▶ [INSTRUCTION] Reproduce the data verbatim, starting at the line containing "Where should I click to: Click" and ending at the last line of the data, both included.
--- Start TASK MATERIAL ---
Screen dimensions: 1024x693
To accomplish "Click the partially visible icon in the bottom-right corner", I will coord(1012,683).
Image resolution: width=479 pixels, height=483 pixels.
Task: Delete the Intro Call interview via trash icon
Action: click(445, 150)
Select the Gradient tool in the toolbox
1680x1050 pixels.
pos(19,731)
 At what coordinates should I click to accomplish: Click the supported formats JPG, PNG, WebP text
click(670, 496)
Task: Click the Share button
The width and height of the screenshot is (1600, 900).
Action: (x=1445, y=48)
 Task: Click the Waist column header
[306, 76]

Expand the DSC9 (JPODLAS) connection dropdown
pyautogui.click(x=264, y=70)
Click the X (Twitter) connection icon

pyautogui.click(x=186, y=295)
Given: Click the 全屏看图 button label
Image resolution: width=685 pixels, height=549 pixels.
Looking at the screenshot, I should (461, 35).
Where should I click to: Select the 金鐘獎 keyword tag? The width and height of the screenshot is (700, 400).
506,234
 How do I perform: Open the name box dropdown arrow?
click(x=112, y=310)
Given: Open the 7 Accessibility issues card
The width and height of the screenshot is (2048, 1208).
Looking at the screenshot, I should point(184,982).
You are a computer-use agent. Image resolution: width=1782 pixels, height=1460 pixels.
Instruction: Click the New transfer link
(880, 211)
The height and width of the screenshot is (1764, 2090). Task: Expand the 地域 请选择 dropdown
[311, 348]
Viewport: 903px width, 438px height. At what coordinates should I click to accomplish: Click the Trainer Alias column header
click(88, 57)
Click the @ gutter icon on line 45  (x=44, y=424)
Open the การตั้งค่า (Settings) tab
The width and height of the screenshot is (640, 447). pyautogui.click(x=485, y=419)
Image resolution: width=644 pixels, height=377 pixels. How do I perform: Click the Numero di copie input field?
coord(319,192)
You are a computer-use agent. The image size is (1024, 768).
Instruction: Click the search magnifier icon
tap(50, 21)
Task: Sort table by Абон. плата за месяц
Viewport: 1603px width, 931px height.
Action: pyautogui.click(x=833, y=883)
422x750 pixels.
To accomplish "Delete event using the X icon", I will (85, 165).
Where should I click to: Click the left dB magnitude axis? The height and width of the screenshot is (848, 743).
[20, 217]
--- End TASK MATERIAL ---
▶ [EXERCISE RESPONSE]
Where should I click to: Click the left dB magnitude axis? The height and width of the screenshot is (848, 743).
[20, 217]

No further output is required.